DATA SHOWN —
____

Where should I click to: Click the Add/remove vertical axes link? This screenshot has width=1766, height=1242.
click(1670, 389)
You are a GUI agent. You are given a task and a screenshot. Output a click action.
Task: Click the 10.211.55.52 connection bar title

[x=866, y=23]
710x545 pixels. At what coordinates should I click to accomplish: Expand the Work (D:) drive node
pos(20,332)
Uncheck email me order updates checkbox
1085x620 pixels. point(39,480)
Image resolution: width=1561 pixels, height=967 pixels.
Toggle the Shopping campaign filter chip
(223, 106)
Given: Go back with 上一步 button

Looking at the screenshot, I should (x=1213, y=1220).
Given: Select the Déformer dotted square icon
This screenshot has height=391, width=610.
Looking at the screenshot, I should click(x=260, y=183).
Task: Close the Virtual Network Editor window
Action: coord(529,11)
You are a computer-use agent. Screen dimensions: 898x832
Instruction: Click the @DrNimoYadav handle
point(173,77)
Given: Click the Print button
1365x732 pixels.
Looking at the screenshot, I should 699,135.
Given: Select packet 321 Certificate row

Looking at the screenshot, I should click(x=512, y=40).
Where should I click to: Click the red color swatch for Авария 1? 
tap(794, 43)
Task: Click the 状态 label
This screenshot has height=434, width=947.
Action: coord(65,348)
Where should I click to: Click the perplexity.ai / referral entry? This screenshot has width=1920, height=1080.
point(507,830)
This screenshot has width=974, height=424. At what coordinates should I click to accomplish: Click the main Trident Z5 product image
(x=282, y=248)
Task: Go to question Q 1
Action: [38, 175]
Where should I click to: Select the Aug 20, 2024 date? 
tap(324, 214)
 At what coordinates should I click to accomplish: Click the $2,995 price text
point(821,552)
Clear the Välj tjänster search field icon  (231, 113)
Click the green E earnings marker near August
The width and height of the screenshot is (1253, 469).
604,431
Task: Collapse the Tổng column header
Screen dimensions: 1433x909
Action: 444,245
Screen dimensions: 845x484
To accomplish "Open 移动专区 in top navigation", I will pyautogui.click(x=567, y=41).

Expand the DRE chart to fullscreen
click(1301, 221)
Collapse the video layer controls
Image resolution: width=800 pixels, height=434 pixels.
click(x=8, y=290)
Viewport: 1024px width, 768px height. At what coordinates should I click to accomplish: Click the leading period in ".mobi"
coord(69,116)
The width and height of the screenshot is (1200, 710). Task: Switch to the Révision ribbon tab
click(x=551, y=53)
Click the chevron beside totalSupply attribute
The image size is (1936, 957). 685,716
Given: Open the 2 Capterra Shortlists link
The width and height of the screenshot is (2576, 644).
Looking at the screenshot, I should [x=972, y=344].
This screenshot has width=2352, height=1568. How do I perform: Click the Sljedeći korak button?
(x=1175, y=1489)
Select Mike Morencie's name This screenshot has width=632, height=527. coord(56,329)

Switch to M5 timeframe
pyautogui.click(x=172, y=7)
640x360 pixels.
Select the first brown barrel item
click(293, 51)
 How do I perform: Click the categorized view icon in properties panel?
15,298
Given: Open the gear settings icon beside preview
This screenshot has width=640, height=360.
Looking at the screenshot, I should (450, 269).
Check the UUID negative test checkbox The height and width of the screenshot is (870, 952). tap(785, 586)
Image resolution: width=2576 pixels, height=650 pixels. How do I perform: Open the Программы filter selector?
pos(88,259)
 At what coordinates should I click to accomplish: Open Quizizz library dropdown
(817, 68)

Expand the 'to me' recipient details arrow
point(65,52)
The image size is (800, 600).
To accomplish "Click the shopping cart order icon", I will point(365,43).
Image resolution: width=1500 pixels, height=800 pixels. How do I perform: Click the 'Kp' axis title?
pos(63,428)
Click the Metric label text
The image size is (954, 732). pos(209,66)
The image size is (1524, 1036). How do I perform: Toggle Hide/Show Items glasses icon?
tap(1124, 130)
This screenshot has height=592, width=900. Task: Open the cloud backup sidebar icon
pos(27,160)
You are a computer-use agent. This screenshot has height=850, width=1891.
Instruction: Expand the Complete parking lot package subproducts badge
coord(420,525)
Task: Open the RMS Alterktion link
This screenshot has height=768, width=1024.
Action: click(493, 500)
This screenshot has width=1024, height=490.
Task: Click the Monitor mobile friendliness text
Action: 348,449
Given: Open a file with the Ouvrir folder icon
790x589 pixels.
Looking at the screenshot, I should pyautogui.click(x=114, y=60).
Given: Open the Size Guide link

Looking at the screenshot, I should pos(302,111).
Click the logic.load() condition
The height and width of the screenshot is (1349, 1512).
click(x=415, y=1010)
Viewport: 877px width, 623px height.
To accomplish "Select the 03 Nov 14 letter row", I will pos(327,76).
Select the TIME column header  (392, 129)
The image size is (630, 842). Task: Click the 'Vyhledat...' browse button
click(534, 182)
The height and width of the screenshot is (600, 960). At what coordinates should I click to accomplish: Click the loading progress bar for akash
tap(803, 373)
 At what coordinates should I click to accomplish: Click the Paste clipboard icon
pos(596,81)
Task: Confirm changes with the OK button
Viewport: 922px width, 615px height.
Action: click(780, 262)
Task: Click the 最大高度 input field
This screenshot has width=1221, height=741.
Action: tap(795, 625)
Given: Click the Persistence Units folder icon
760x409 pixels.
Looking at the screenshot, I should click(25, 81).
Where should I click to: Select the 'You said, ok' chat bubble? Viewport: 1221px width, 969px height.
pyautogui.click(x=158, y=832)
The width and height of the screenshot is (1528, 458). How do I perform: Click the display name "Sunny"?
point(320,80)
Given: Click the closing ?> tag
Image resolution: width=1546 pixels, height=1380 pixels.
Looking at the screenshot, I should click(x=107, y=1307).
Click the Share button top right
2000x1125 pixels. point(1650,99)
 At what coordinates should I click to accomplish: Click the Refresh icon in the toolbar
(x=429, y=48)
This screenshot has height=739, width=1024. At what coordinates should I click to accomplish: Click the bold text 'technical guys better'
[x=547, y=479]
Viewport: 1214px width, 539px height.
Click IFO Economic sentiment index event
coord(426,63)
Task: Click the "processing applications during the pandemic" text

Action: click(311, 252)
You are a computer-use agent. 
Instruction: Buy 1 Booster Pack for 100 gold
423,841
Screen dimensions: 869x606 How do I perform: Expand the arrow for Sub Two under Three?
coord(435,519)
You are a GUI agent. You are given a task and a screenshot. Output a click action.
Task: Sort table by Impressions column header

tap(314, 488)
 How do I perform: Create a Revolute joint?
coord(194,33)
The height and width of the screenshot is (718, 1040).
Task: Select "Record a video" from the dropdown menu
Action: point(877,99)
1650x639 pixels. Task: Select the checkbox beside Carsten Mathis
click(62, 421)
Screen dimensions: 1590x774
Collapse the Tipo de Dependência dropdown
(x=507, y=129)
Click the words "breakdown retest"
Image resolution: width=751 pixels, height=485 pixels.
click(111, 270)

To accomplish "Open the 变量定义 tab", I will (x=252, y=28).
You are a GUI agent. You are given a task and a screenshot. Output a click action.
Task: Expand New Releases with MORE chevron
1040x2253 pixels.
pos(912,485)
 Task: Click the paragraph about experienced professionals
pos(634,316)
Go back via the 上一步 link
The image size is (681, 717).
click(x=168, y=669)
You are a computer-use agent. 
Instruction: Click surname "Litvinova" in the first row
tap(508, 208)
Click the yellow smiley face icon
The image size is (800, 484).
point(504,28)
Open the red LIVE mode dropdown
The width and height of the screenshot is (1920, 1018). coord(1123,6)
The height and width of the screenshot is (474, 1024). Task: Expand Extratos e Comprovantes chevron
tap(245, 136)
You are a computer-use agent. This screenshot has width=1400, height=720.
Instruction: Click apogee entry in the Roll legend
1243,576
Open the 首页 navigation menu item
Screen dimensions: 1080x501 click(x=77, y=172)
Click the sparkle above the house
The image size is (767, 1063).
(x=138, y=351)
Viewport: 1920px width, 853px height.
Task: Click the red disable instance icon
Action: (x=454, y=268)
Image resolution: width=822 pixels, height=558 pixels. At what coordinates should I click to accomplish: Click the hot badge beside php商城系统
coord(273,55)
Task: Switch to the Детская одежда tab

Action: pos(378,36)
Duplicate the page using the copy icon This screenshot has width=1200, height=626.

____

WHAT YOU SHOULD DO — Find every line in the records above that holds the word "computer", and copy each one.

WRITTEN RESPONSE —
You are a computer-use agent. Screen dimensions: 898x832
You are a computer-use agent. This screenshot has height=850, width=1891.
You are a computer-use agent. 
You are a computer-use agent. 
You are a computer-use agent. This screenshot has width=1400, height=720.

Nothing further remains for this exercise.